Clarke v. Philomath College

Former opinion modified and rehearing denied February 23, 1921.

On Petition for Rehearing.

BEAN, J.

Defendants petition for a rehearing and urge further consideration of some of the questions involved in the case. Among other things it is urged that the court erred in rejecting, as a part of the consideration for tract C, the note of J. M. and R. A. Kitson, amounting to $400. It was held in our former opinion that Samuel McLain was not hound to pay this note for the reason that he did not sign it and that no agreement on his part to pay the same was evidenced in writing.

15. It is contended by the defendants that there is no authority for giving a third person the right to question the validity of that consideration; that the right to claim the benefit of the statute of frauds is personal to the debtor, and that a creditor cannot make such claim. We are referred to 20 Cyc. 306, 307.

The defense of the statute of frauds is personal, and cannot be interposed by strangers to the agreement. It can only be relied upon by the parties to the contract or their representatives or privies. Like *385many other defenses, such as usuary and infancy, it might he waived: 29 Am. & Eng. Ency. of Law, 807.

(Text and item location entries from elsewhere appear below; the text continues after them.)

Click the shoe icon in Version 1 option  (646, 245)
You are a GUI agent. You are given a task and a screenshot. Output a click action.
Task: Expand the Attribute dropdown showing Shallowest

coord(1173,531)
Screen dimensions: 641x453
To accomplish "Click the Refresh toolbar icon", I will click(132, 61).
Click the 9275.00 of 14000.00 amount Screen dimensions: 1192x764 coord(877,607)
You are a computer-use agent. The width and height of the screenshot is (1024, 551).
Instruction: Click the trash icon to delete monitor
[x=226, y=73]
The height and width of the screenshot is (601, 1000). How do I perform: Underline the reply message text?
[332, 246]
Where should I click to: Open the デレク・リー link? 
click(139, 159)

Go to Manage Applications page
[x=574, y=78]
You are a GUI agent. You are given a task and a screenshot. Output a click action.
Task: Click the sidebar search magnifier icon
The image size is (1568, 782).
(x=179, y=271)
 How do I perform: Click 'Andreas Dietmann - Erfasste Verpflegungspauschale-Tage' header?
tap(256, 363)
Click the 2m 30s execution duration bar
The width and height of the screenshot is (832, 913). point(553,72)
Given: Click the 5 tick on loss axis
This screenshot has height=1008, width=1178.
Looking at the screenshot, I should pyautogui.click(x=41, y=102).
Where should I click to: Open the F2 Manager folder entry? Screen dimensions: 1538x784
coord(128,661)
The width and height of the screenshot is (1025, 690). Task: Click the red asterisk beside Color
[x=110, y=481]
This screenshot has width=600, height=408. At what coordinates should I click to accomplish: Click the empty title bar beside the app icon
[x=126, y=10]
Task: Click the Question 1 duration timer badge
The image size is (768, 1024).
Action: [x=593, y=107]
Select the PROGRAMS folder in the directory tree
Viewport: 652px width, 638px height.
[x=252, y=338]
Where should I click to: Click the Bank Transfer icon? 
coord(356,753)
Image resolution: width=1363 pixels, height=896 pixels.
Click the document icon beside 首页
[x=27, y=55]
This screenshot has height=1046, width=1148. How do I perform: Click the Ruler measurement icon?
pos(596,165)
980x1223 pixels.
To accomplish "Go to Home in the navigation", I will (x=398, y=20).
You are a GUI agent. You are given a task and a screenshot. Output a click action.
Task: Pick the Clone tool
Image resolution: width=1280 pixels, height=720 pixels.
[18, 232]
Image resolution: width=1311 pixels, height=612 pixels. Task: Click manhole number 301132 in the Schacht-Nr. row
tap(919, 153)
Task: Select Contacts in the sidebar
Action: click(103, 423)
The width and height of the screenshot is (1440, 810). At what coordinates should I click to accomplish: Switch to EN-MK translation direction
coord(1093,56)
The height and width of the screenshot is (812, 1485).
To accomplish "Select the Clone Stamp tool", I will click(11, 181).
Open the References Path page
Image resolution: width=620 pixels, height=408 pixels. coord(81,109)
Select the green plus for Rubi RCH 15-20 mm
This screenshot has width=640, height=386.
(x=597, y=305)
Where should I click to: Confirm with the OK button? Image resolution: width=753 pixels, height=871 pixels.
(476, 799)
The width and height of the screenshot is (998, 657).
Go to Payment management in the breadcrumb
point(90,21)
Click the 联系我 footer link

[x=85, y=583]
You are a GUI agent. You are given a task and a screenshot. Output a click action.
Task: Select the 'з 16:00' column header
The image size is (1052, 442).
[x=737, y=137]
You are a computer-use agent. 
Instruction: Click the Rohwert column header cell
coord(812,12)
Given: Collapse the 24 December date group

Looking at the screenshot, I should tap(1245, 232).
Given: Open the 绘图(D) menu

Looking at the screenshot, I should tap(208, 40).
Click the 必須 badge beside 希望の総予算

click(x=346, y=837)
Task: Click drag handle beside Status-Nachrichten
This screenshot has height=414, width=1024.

16. This suit is brought by plaintiff as administrator with the will annexed of the estate of Samuel McLain. It is not maintained by a stranger to the oral agreement alleged to have been made by Samuel McLain to answer for the debt of the Kitsons. As a general rule an executor or administrator has practically the same remedies at his disposal, and may make the same defenses, as those available to the decedent in his lifetime: 11 R. C. L., p. 258, § 293. The personal representative of a decedent may set up the defense of the statute of frauds where it is sought to charge the estate on a contract within the statute: 25 R. C. L., p. 735, § 384. While the plaintiff represents the creditors of the decedent, he also represents the estate of Samuel McLain, deceased, and it was his duty and privilege to see that only valid claims were allowed against such estate.

17. Complaint is made that defendants were not bound by the former judgment on the note, in the action of Ingle v. Parker as executor of the last will and testament of Samuel McLain, deceased. There were allegations on the part of defendants to the effect that the note was not valid as against them, but the allegations were not sustained by the testimony in this case. We referred to the fact that the note has been twice contested. The burden is unquestionably upon the defendants to maintain the allegations of their answer.

The plaintiff files a motion for the allowance of expenses of administration of the estate of Samuel McLain, deceased, in addition to the costs and disbursements of this suit. This matter was overlooked. The former opinion will be modified, so that, subject *386to the prior and superior right and lien of the defendant, Philomath College, to tract C in the sum of $1,614.93, the conveyances to tracts A, B and C will be decreed to be void as against the plaintiff, as administrator cum testamento annexo of the estate of Samuel McLain, deceased, to the extent of the judgment against said administrator, in favor, of J. W. Ingle, the costs of this suit and the expenses of administration of said estate, as determined by the County Court of Benton County, Oregon; that this cause be remanded to the Circuit Court of Benton County, Oregon, to decree the amount of such expenses of administration; that upon the satisfaction in full of said judgment, costs and expenses of administration within six months from the entry of decree on the mandate of the lower court the title to tracts A, B and C shall be confirmed in the defendant, Philomath College, and its grantees, successors and assigns; and that in the event such payments are not made within said time, then the lands described as tracts A, B and C or so much thereof as may be necessary shall be sold as upon execution, subject to the superior right and lien of the defendant, Philomath College, upon tract C in the sum of $1,614.93, and the proceeds of such sale applied in satisfaction of said judgment, costs of this suit, and the expenses of administration of said estate.

With this modification the former opinion is adhered to, and the petition for rehearing denied.

Modified and Rehearing Denied.

Johns, McBride and Benson, JJ., concur.